Based on a Talk by Dr. William Granara to the Students at Qasid
It has been claimed that “fusha” Arabic is an obsolete, dead Arabic, a language of the past; that it is no longer the mother tongue of any of the Arabs, nor is it even used in regular speech. So is Fusha dead?
What is Fusha?
First of all, what is Fusha Arabic? Fusha means formal literary Arabic, whether Classical Arabic or Modern Standard Arabic (MSA). This is in contrast to `Ammiyyah Arabic, which is the local dialect, or colloquial, of any given Arab region. The `Ammiyyah of a region is the primary spoken form of Arabic of that region.
Is Fusha Dead?
Because `Ammiyyah is so varied, the only unifying language between Arabs from the different Arab regions, from Morocco to Yemen, each with its unique `Ammiyyah, is Fusha. This unifying ability is a primary reason that Fusha Arabic is very much alive–very much used and needed.

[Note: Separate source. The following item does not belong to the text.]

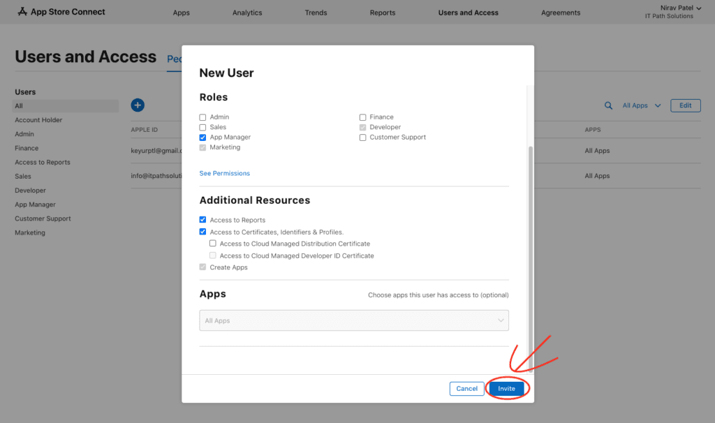
Task: Open the All Apps dropdown in dialog
Action: pyautogui.click(x=354, y=320)
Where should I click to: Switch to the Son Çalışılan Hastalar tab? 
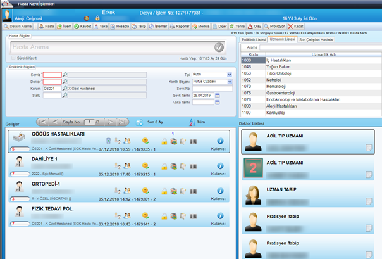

In What Contexts Is Fusha Used?
With increased globalization and hence the increased need for communication between Arabs from different regions, Fusha Arabic has established itself as a unifying language in three very common contemporary media:
1) Social Media: Because of the increased communication over long distances by means of the internet, Fusha is commonly used between Arabs in social media.
2) News: Fusha is the language in which the news in the Arab world continues to be expressed.
3) Novels: Not only is Fusha very much alive in Arabic novels, but it could even be said that there is a revival of the Arabic novel in Fusha.
The Arabic Novel
The Arabic novel has undergone a rebirth–especially in Morocco, but also in countries such as Tunisia and even Saudi Arabia. The Arabic novel in recent years has proven to be the medium of choice for the Arabs to express their ideas and feelings about their current issues and circumstances–political, social, economic, and so on–more so than newspapers and other similar media. And the language of choice for Arab novelists has not been their local `Ammiyyah Arabic (nor any European language, such as French), but has been Fusha Arabic.
Because Arab novelists are writing for all Arabs, the only viable language in which to reach them is Fusha: it is the only language shared between them. And so we find Fusha continuing to thrive in Arabic novels. So anyone that wants to understand the contemporary Arab mindset, sensitivities, feelings, ideas, and so on, should learn Fusha Arabic and read Arabic novels.
A final point worth mentioning is that even for those Arabs that are not highly educated, do not read novels, and know virtually no Arabic grammar, Fusha is still very alive and relevant. A huge percentage of Arabs use and hear Fusha every day: in their “la ilaha illa Llah,” in their prayers, in their devotions, and so on.
As long as Arabs need to communicate with other Arabs (and as long as Arabs continue their devotions), Fusha Arabic remains very much alive. So congratulations to all of those studying Fusha Arabic, especially those that have come to the Arab world to do so.